### YOUR GOAL
Collect every line in the records below that contains the word "Where". Case counts.

------------------------------------------------

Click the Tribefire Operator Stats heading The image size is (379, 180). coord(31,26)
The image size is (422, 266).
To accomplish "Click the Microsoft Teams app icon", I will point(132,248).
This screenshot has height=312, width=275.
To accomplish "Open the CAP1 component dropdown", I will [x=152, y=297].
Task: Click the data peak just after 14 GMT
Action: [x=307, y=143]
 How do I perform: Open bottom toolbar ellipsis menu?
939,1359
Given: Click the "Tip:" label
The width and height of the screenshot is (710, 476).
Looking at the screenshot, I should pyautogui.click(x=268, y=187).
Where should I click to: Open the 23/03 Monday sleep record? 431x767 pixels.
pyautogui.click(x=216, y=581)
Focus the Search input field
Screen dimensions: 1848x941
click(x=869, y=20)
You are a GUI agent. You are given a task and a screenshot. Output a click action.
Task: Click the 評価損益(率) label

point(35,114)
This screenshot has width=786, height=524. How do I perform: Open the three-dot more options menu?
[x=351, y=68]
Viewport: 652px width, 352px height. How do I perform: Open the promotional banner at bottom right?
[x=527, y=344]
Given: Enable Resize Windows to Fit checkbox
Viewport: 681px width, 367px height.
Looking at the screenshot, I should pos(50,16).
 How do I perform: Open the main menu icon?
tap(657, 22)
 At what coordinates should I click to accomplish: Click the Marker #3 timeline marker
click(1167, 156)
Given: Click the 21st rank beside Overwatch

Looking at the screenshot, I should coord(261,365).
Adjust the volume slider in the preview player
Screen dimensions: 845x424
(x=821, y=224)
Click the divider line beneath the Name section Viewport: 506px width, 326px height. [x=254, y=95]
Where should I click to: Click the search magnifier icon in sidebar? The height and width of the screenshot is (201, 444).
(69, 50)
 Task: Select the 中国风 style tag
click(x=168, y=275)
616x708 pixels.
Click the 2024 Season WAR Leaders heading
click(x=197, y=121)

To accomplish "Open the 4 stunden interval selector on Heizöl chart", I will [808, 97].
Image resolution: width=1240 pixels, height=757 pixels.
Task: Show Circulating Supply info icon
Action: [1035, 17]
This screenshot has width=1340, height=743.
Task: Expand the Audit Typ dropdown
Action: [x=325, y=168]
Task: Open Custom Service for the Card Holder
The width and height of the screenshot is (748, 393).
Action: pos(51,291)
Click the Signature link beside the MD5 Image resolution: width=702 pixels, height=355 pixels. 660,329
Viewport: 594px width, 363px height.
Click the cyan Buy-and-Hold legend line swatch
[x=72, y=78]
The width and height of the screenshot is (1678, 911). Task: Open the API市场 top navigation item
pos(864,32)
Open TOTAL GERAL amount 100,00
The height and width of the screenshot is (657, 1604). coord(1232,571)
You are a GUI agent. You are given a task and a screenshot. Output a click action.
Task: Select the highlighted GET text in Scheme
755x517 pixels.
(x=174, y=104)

------------------------------------------------

### ANSWER FOR THE TASK
Where should I click to: Open the 23/03 Monday sleep record? 431x767 pixels.
Where should I click to: Click the search magnifier icon in sidebar? The height and width of the screenshot is (201, 444).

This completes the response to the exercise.